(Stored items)
=== Section Start ===

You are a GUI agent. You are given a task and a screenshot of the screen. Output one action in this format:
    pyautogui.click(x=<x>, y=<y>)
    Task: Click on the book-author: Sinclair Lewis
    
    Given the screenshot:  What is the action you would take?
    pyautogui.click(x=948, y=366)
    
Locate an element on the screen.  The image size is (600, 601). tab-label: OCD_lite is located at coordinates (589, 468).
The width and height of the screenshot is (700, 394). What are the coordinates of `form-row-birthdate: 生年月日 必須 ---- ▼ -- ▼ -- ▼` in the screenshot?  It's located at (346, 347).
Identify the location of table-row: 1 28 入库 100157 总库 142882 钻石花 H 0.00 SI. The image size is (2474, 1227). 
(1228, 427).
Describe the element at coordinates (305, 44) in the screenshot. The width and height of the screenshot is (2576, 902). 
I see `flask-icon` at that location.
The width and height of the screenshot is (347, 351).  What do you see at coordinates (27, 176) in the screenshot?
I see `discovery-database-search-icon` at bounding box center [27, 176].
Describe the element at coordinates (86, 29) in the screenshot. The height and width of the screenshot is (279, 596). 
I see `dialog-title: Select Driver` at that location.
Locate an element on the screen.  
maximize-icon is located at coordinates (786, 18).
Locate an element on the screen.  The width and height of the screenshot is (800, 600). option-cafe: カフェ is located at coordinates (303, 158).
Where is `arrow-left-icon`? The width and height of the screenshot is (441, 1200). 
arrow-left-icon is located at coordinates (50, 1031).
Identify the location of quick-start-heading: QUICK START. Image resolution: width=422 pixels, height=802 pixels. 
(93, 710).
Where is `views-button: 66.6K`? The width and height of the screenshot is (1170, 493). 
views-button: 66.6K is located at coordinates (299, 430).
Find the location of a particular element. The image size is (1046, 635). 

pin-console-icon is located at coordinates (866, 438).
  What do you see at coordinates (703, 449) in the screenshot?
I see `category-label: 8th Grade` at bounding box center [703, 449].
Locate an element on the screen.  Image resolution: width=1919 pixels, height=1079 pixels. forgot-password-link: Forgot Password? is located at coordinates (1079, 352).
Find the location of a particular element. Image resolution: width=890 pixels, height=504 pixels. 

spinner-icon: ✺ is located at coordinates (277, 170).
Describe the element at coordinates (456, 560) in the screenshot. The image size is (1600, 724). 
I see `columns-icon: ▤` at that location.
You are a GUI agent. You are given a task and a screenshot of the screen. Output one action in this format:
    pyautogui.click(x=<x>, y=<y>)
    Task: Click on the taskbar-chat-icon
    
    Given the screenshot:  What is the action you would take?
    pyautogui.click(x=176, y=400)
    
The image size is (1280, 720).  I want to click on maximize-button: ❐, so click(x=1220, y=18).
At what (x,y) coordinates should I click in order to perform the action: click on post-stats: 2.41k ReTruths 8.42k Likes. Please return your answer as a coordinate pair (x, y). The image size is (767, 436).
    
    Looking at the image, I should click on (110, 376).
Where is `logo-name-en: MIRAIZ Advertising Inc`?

=== Section End ===

Instructions to follow> Reproduce all of the items above word for word, changing nothing.

Completed exercise>
You are a GUI agent. You are given a task and a screenshot of the screen. Output one action in this format:
    pyautogui.click(x=<x>, y=<y>)
    Task: Click on the book-author: Sinclair Lewis
    
    Given the screenshot:  What is the action you would take?
    pyautogui.click(x=948, y=366)
    
Locate an element on the screen.  The image size is (600, 601). tab-label: OCD_lite is located at coordinates (589, 468).
The width and height of the screenshot is (700, 394). What are the coordinates of `form-row-birthdate: 生年月日 必須 ---- ▼ -- ▼ -- ▼` in the screenshot?  It's located at (346, 347).
Identify the location of table-row: 1 28 入库 100157 总库 142882 钻石花 H 0.00 SI. The image size is (2474, 1227). 
(1228, 427).
Describe the element at coordinates (305, 44) in the screenshot. The width and height of the screenshot is (2576, 902). 
I see `flask-icon` at that location.
The width and height of the screenshot is (347, 351).  What do you see at coordinates (27, 176) in the screenshot?
I see `discovery-database-search-icon` at bounding box center [27, 176].
Describe the element at coordinates (86, 29) in the screenshot. The height and width of the screenshot is (279, 596). 
I see `dialog-title: Select Driver` at that location.
Locate an element on the screen.  
maximize-icon is located at coordinates (786, 18).
Locate an element on the screen.  The width and height of the screenshot is (800, 600). option-cafe: カフェ is located at coordinates (303, 158).
Where is `arrow-left-icon`? The width and height of the screenshot is (441, 1200). 
arrow-left-icon is located at coordinates (50, 1031).
Identify the location of quick-start-heading: QUICK START. Image resolution: width=422 pixels, height=802 pixels. 
(93, 710).
Where is `views-button: 66.6K`? The width and height of the screenshot is (1170, 493). 
views-button: 66.6K is located at coordinates (299, 430).
Find the location of a particular element. The image size is (1046, 635). 

pin-console-icon is located at coordinates (866, 438).
  What do you see at coordinates (703, 449) in the screenshot?
I see `category-label: 8th Grade` at bounding box center [703, 449].
Locate an element on the screen.  Image resolution: width=1919 pixels, height=1079 pixels. forgot-password-link: Forgot Password? is located at coordinates (1079, 352).
Find the location of a particular element. Image resolution: width=890 pixels, height=504 pixels. 

spinner-icon: ✺ is located at coordinates (277, 170).
Describe the element at coordinates (456, 560) in the screenshot. The image size is (1600, 724). 
I see `columns-icon: ▤` at that location.
You are a GUI agent. You are given a task and a screenshot of the screen. Output one action in this format:
    pyautogui.click(x=<x>, y=<y>)
    Task: Click on the taskbar-chat-icon
    
    Given the screenshot:  What is the action you would take?
    pyautogui.click(x=176, y=400)
    
The image size is (1280, 720).  I want to click on maximize-button: ❐, so click(x=1220, y=18).
At what (x,y) coordinates should I click in order to perform the action: click on post-stats: 2.41k ReTruths 8.42k Likes. Please return your answer as a coordinate pair (x, y). The image size is (767, 436).
    
    Looking at the image, I should click on (110, 376).
Where is `logo-name-en: MIRAIZ Advertising Inc`?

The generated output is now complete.